● Source document:

My last post about plein air painting addressed how to do watercolors. In this final post, I will address how to do oils and / or acrylics.
There are many similarities with painting plein air in oil or acrylics. Same supports – panels or canvasses, same (similar) brushes, same easel, etc. The biggest difference is that oils take a long time to dry and use some volatile chemicals, such as, mineral spirits. Acrylics are painted with water and dry in less than fifteen minutes. This makes a big difference if you are transporting the canvasses. Oil painting will smear and get everywhere, whereas, acrylic paintings will dry quickly and be ready to transport within minutes.
Although I painted in oils for over a decade, now I do plein air painting almost exclusively in acrylics. Mostly for the ease of transport and quick drying times.
As always, my main concern in plein air painting is weight and ease of transport. There are many wonderful easels but the most common is the French easel which has been around for over 100 years. There is also the half-box easel and new aluminum easels which help a bit with the weight. Another option is the pochade box, either homemade or purchased. It seems everyone is trying to get smaller and smaller. I have a pochade box which is a beautiful piece of art furniture, but not really practical for my needs. I never want to get it messed up!
As usual, my main concerns are with weight and portability. I use another light weight aluminum easel (Stanrite 100) this one with spikes which fold out, but the whole thing collapses to about 25 inches. That I carry in the same homemade carrier as my watercolor easel. And another backpack devoted to acrylic (oil) painting. For some reason, Stanrite quit making these easels but I expect that is mostly because they last so long. You can probably find them on Ebay or one of the resale sites.

[Items stored from a collection]

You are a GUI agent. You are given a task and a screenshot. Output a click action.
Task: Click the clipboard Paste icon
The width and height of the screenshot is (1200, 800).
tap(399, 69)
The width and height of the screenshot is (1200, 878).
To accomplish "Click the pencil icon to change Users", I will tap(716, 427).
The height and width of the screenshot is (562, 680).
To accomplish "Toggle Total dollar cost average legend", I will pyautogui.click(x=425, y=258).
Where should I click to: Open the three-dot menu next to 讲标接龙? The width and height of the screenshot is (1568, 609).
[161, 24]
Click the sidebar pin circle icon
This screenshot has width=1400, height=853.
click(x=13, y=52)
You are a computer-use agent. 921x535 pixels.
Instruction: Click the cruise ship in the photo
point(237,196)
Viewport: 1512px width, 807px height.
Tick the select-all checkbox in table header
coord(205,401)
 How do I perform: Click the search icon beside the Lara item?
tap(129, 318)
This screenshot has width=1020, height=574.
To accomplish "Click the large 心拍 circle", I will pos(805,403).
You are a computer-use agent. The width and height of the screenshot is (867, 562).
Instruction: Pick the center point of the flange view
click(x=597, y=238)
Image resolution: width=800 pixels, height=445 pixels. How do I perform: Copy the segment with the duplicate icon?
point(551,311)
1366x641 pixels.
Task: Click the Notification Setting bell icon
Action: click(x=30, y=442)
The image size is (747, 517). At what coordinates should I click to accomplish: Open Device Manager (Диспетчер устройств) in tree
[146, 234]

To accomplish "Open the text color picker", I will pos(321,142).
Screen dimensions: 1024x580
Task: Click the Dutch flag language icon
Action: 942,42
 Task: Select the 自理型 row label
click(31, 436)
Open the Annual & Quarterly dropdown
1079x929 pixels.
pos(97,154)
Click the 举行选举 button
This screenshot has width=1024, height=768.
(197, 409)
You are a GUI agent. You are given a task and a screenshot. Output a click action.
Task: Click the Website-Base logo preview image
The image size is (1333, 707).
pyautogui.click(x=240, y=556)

● Given request 1:
Transcribe part of the plein air painting post word for word, starting at the words "There are many similarities" and stopping after "quick drying times.".
● Given request 2:
For each statement below, say yes or no to whether the plein air painting post supports it, and quote the words from the post that decide it.
(a) Acrylics dry in less than fifteen minutes.
(b) The writer now paints plein air mostly in oils.
(c) The Stanrite 100 easel collapses to about 25 inches.
● Given request 3:
Answer these questions from the plein air painting post.
(a) What volatile chemical does the post name for oil painting?
(b) How long has the French easel been around?
(c) For how long did the writer paint in oils?

● Output 1:
There are many similarities with painting plein air in oil or acrylics. Same supports – panels or canvasses, same (similar) brushes, same easel, etc. The biggest difference is that oils take a long time to dry and use some volatile chemicals, such as, mineral spirits. Acrylics are painted with water and dry in less than fifteen minutes. This makes a big difference if you are transporting the canvasses. Oil painting will smear and get everywhere, whereas, acrylic paintings will dry quickly and be ready to transport within minutes.
Although I painted in oils for over a decade, now I do plein air painting almost exclusively in acrylics. Mostly for the ease of transport and quick drying times.

● Output 2:
(a) Yes: "Acrylics are painted with water and dry in less than fifteen minutes."
(b) No: "now I do plein air painting almost exclusively in acrylics."
(c) Yes: "the whole thing collapses to about 25 inches."

● Output 3:
(a) Mineral spirits.
(b) Over 100 years.
(c) Over a decade.